A 401(k) match is essentially free money offered by an employer, but many employees miss out on this valuable opportunity to build their retirement savings.

 Employer-sponsored retirement plans known as 401(k) plans account for the largest share of retirement savings in the United States, replacing more traditional pension plans. The plans are funded with employee contributions, typically deducted from paychecks, and are allowed to grow tax-free. Many employers provide an additional 401(k) match, allowing workers to build an even larger retirement fund. 

“Millions of workers are leaving money – free money – on the table,” reports the Financial Industry Regulatory Authority, a non-governmental regulatory agency, which issued a recent investor alert because “too few workers are taking advantage of a simple benefit that can help them meet their retirement goals.” 

Nearly three in 10 workers do not contribute enough to their 401(k) to receive the full employer match, said FINRA. The workers who need it the most – younger and lower income workers – are the most likely to miss out on the benefit. Forty-three percent of workers ages 20 to 29 fail to maximize their employer’s match, as do 40 percent of  employees who make less that $40,000 a year and may be having difficulty paying daily expenses. 

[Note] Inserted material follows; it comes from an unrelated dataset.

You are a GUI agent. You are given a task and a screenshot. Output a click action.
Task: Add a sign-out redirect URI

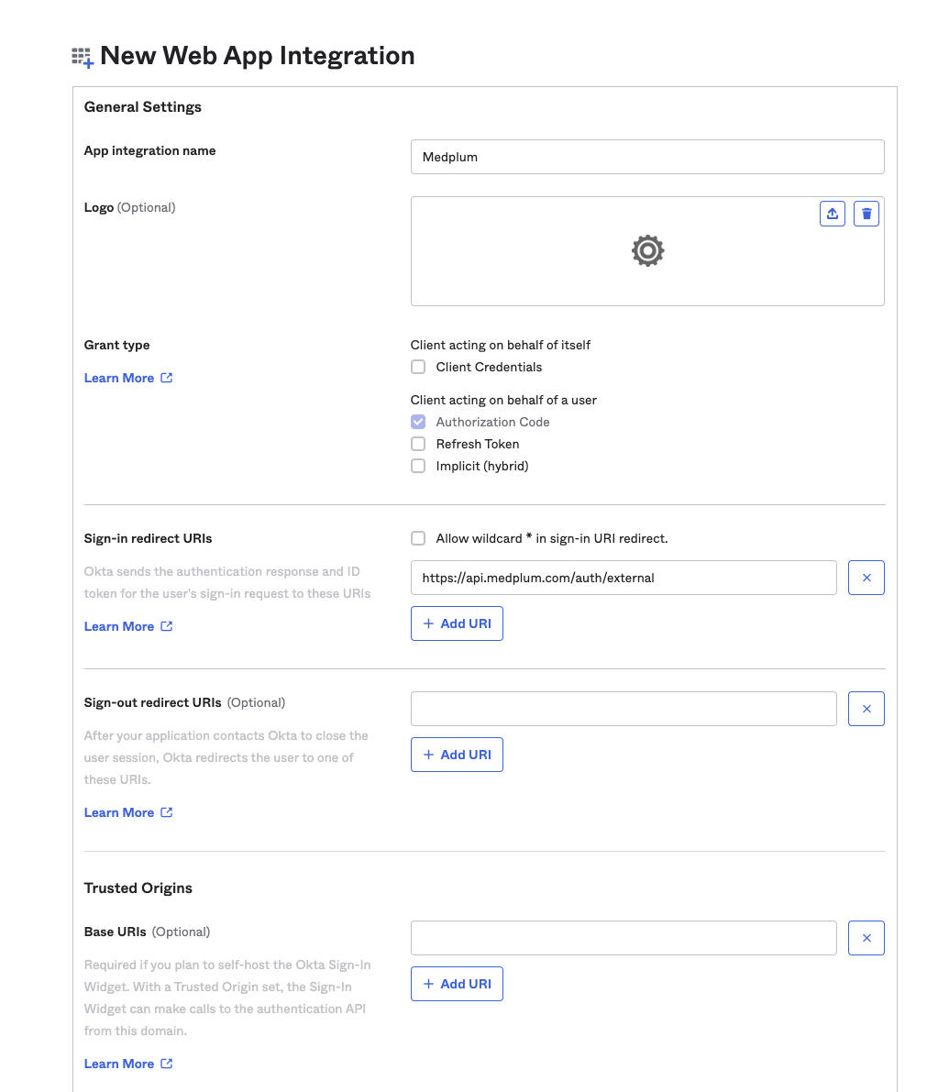coord(457,754)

“Even in tough economic times, all employees still need to prepare for their retirement,” said Gerri Walsh, vice president for investor education at FINRA. “Taking full advantage of a company’s 401(k) match is a no-cost way for workers to boost their retirement savings. Employees who contribute less than their employers are willing to match are walking away from free money.” 

A common 401(k) match is a dollar-to-dollar match of up to 3 percent of an employee’s salary, said FINRA. The benefit can add “a substantial amount to an employer’s nest egg.” A 30-year-old making $40,000 a year and annually contributing 3 percent of his or her salary to a 401(k) will have put in $42,000 by the age of 65. A dollar-for-dollar 401(k) match will literally doubt the amount to $84,000. Investment gains can augment the account, but a 401(k) can also lose money. 

Employer-sponsored retirement plans offer additional benefits, said FINRA. In a traditional plan contributions are made with pre-tax dollars and grow tax-free. A 401(k) contribution reduces the amount of taxable income, and the resulting tax savings can help offset the amount of money set aside for retirement. 

A 401(k) match can help reduce the risk of running out of money in retirement, may be not go far enough. Most investment professionals recommend a retirement savings rate of 10 percent or more, and urge employees to begin saving with their first job.